Dataset entries

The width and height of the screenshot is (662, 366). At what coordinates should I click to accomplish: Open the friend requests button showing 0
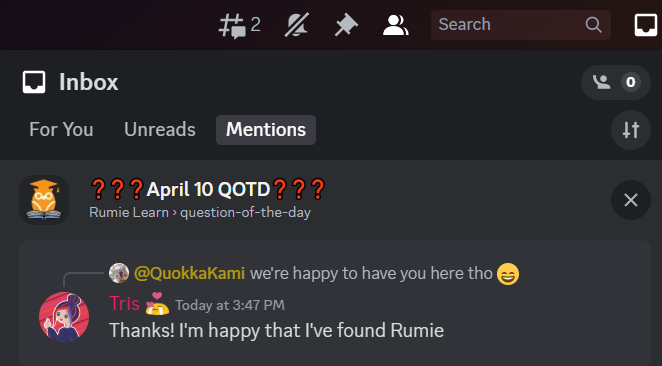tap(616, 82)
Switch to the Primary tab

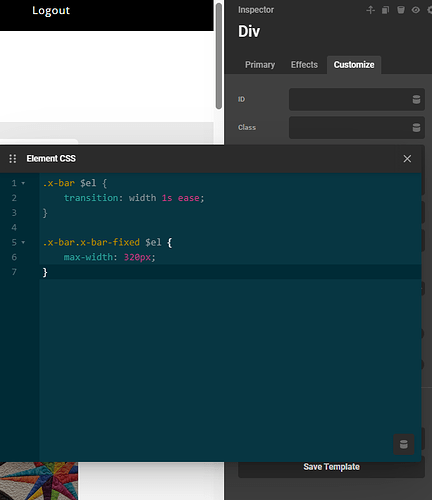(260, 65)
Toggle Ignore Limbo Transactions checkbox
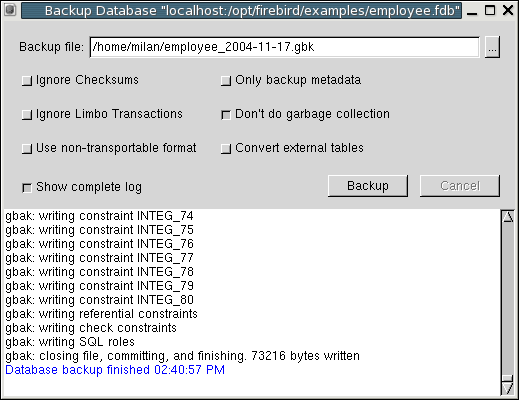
--
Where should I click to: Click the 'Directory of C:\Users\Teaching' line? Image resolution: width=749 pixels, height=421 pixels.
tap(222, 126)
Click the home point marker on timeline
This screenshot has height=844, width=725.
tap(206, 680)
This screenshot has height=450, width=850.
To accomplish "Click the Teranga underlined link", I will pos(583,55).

TASK GOAL :: Print exactly the lines above that run from the one with "The width and" down to the one with "Toggle Ignore Limbo Transactions checkbox", and omit the pictures.

COMPLETED EXERCISE ::
The width and height of the screenshot is (662, 366). At what coordinates should I click to accomplish: Open the friend requests button showing 0
tap(616, 82)
Switch to the Primary tab

(260, 65)
Toggle Ignore Limbo Transactions checkbox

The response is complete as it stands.